The committee’s citation for Schwarz’s book reads:

"Jan Schwarz’s Survivors and Exiles: Yiddish Culture after the Holocaust is an interdisciplinary exploration of the transnational memory work of postwar Yiddish culture. Schwarz’s study offers a complex set of possible answers to the question of how the culture of Yiddish could survive, and even thrive, after the destruction of many of its physical settings in Eastern Europe, as well as of most of its reading and speaking population. His analyses of the most raw modes of literary survival in poetry and memoir during and immediately following the war are complemented by the robustly researched depiction of how Yiddish poetry and performance flourished in new settings such as New York’s 92nd Street Y. Schwarz’s study will be avidly read and appreciated by students and scholars of postwar Jewish history and culture. Jan Schwarz has been an associate professor of Yiddish studies at Lund University, Sweden, since 2011. Previously, he served as a senior lecturer of Yiddish studies at the University of Chicago, from 2003 to 2011. He is the author of Imagining Lives: Autobiographical Fiction of Yiddish Writers and the translator into Danish of Sholem Aleichem’s Tevye the Dairyman and a forthcoming volume of Abraham Sutzkever’s fiction and essays. His current project, funded by the Swedish Research Council, is The Bilingual Works of Isaac Bashevis Singer: Novels, Translations, World Literature. His articles and book chapters have appeared in numerous publications."

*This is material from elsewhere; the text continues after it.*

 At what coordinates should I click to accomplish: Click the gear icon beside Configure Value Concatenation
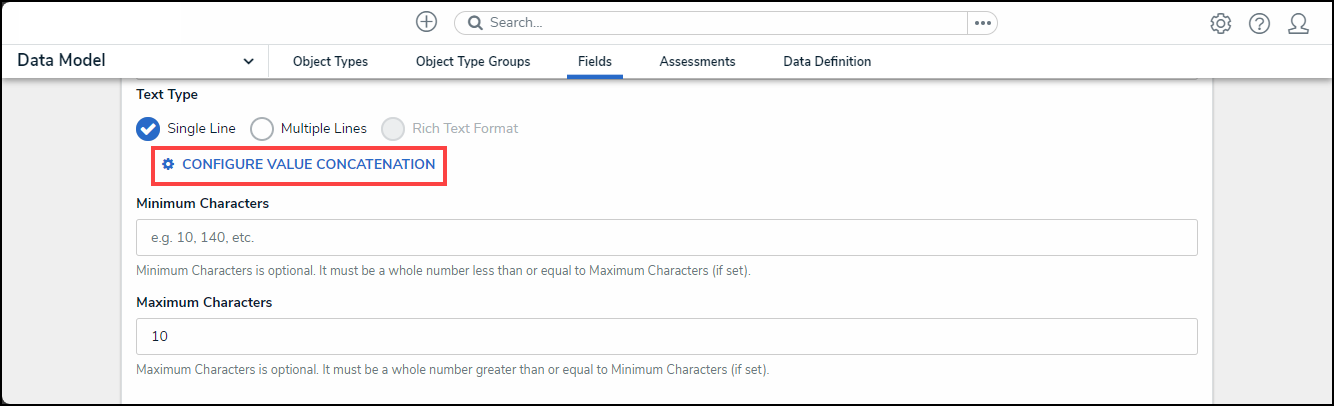(168, 164)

The Modern Language Association of America and its 25,000 members in 100 countries work to strengthen the study and teaching of languages and literature. Founded in 1883, the MLA provides opportunities for its members to share their scholarly findings and teaching experiences with colleagues and to discuss trends in the academy. The MLA sustains one of the finest publication programs in the humanities, producing a variety of publications for language and literature professionals and for the general public. The association publishes the MLA International Bibliography, the only comprehensive bibliography in language and literature, available online. The MLA Annual Convention features meetings on a wide variety of subjects; this year’s convention in Philadelphia is expected to draw 8,000 attendees. More information on MLA programs is available at www.mla.org.

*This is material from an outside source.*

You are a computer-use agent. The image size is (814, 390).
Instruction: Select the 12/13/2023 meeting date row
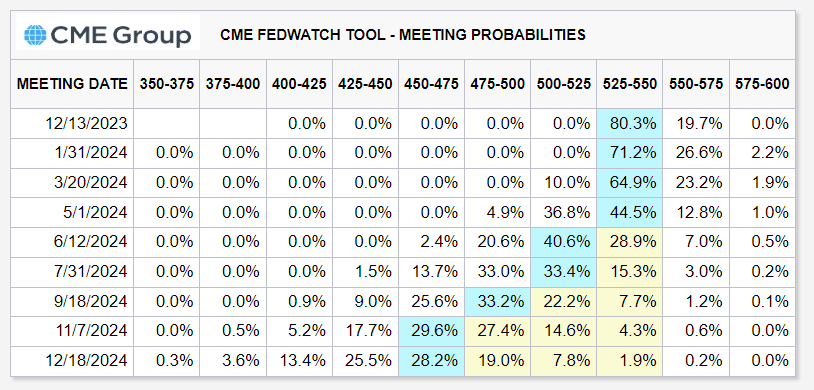tap(403, 124)
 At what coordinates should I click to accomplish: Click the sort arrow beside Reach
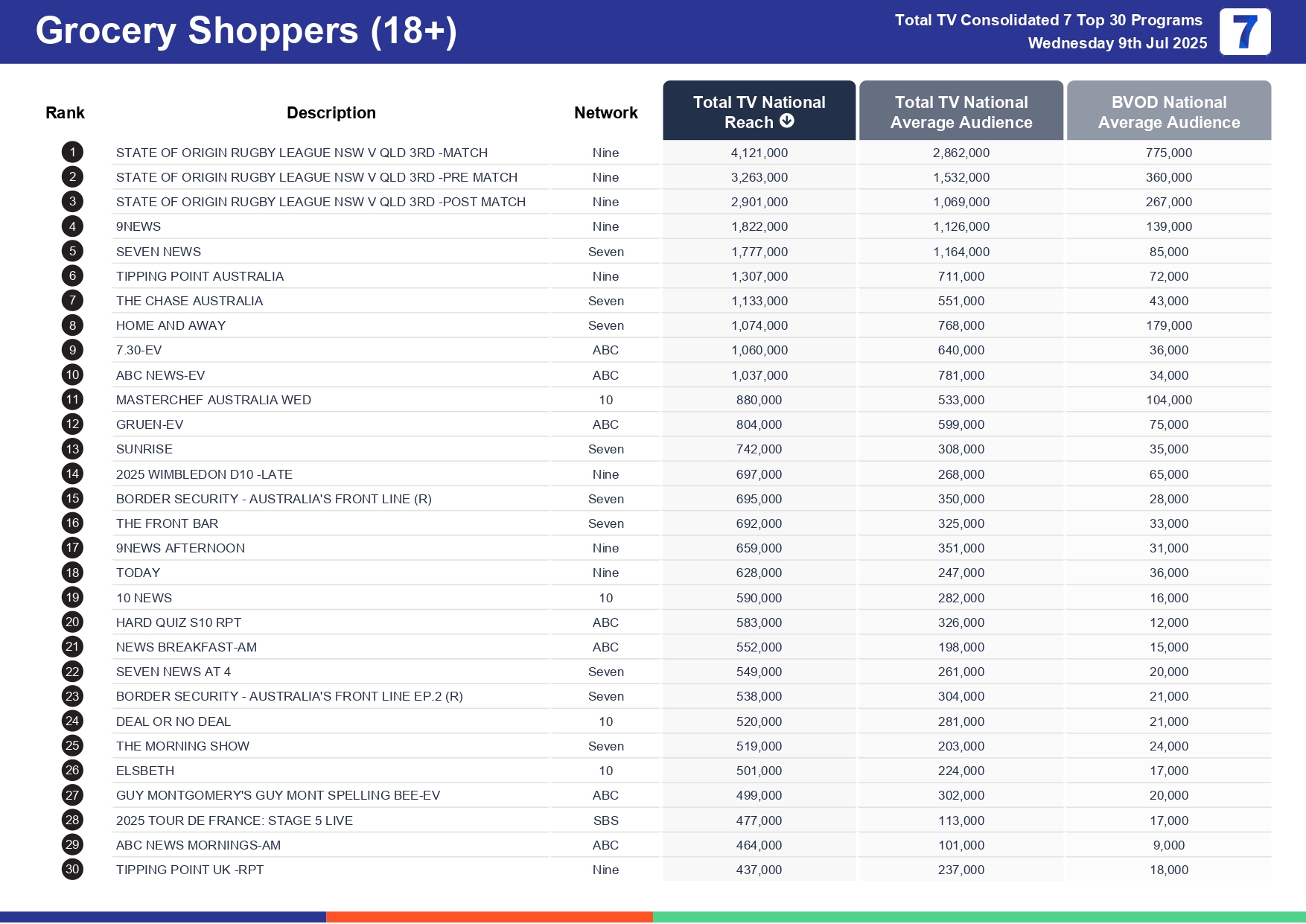(x=786, y=121)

Established in 2000 by the family of Fenia and Yaakov Leviant, the award honors those writers who have published an English translation of Yiddish literary works and scholars who have written a cultural study or critical biography in the field of Yiddish or edited a work on Yiddish folklore or linguistics. Previous winners of the prize are Joseph Sherman, Dov-Ber Kerler, Amelia Glaser, Goldie Morgentaler, Gabriella Safran and Steven J. Zipperstein, Maier Deshell and Margaret Birstein, Mikhail Krutikov, and Maurice Wolfthal. An honorable mention was awarded to Chana Mlotek and Mark Slobin. The prize is presented under the auspices of the MLA’s Committee on Honors and Awards.

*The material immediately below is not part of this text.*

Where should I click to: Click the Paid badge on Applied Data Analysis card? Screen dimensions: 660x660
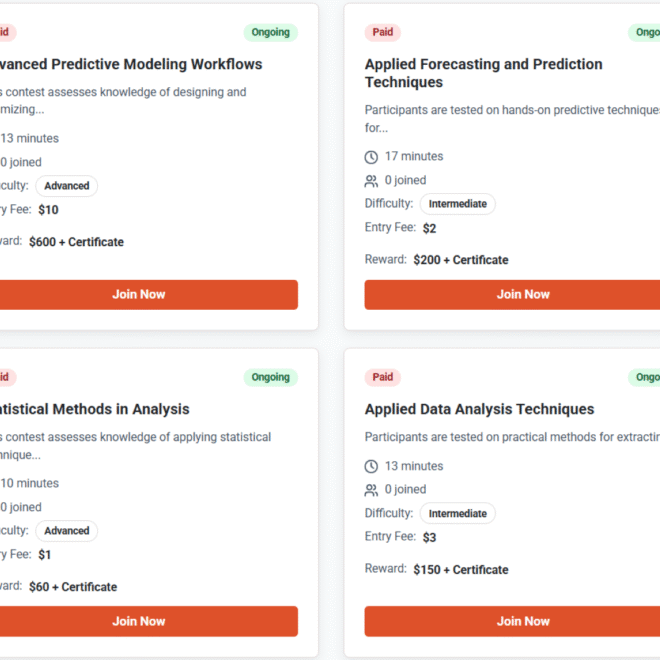(x=383, y=377)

Other awards sponsored by the committee are the William Riley Parker Prize; the James Russell Lowell Prize; the MLA Prize for a First Book; the Howard R. Marraro Prize; the Kenneth W. Mildenberger Prize; the Mina P. Shaughnessy Prize; the MLA Prize for Independent Scholars; the Katherine Singer Kovacs Prize; the Morton N. Cohen Award; the MLA Prizes for a Scholarly Edition and for a Distinguished Bibliography; the Lois Roth Award; the William Sanders Scarborough Prize; the MLA Prize in United States Latina and Latino and Chicana and Chicano Literary and Cultural Studies; the MLA Prize for Studies in Native American Literatures, Cultures, and Languages; the Matei Calinescu Prize; the Aldo and Jeanne Scaglione Prizes for Comparative Literary Studies, for French and Francophone Studies, for Italian Studies, for Studies in Germanic Languages and Literatures, for Studies in Slavic Languages and Literatures, for a Translation of a Literary Work, and for a Translation of a Scholarly Study of Literature; and the Aldo and Jeanne Scaglione Publication Award for a Manuscript in Italian Literary Studies.